- **Your goal**: Give back every record word for word, keeping the pictures out.

- **Dataset entries**:
....
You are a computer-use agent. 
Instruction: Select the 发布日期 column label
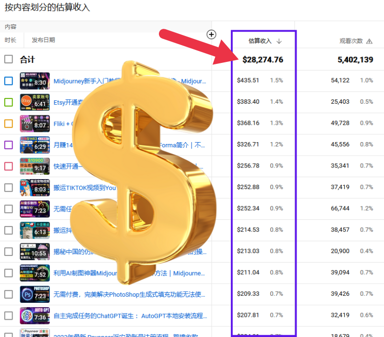click(x=43, y=40)
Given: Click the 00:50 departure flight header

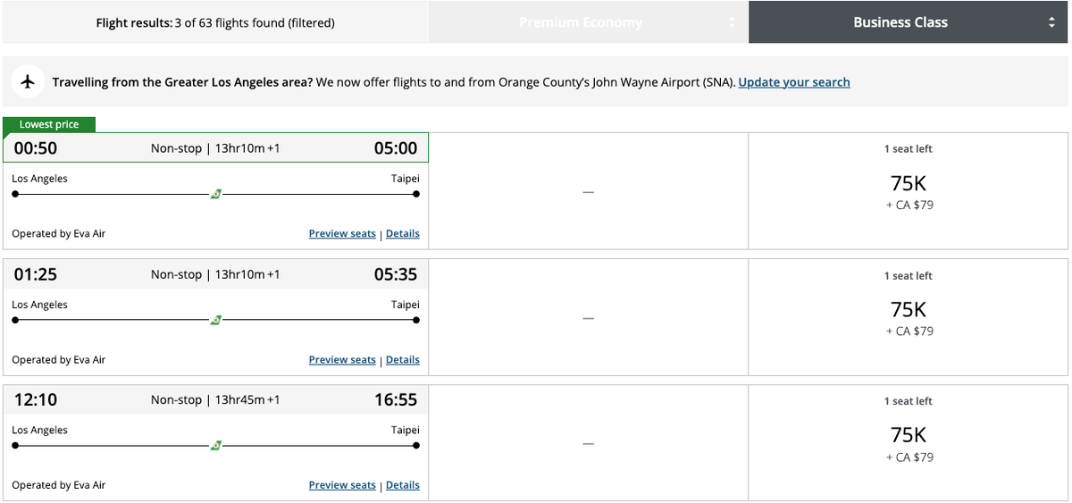Looking at the screenshot, I should pyautogui.click(x=215, y=148).
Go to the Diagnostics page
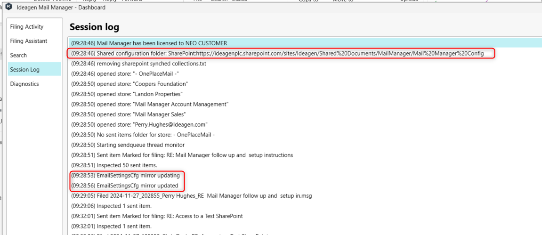The width and height of the screenshot is (542, 235). 24,84
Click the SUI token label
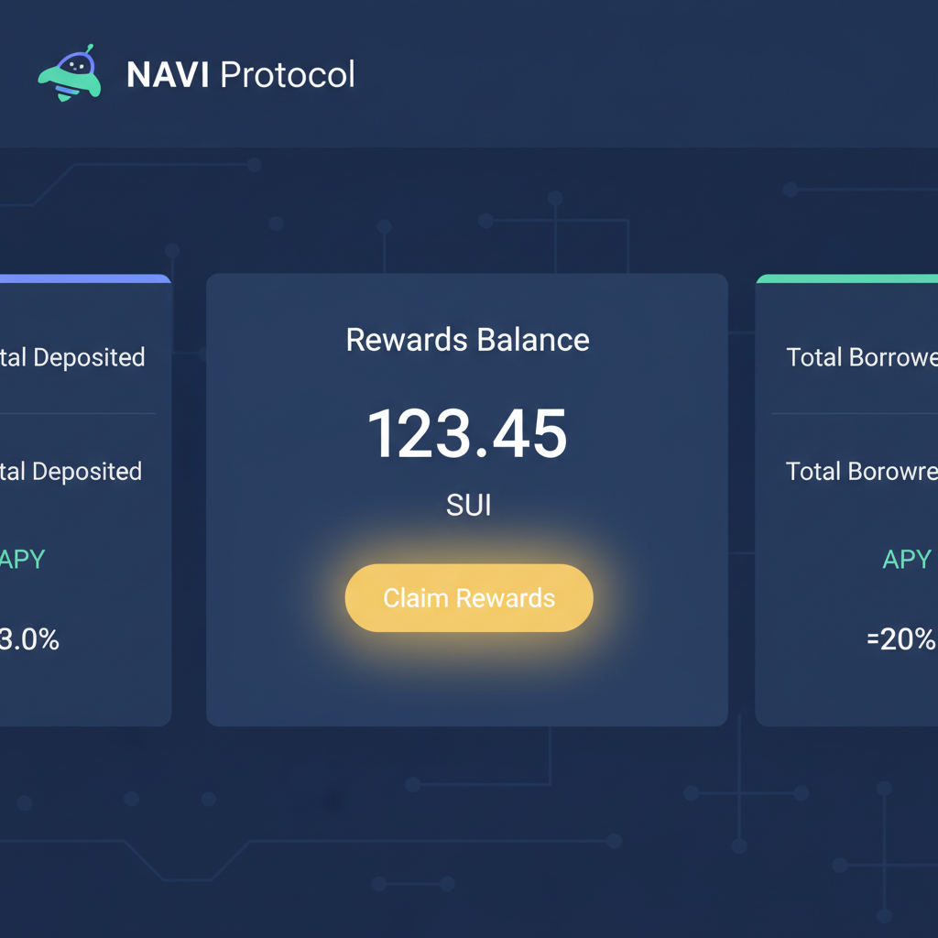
....
- **Exercise result**:
You are a computer-use agent. 
Instruction: Select the 发布日期 column label
click(x=43, y=40)
Given: Click the 00:50 departure flight header

Looking at the screenshot, I should pyautogui.click(x=215, y=148).
Go to the Diagnostics page
The width and height of the screenshot is (542, 235). 24,84
Click the SUI token label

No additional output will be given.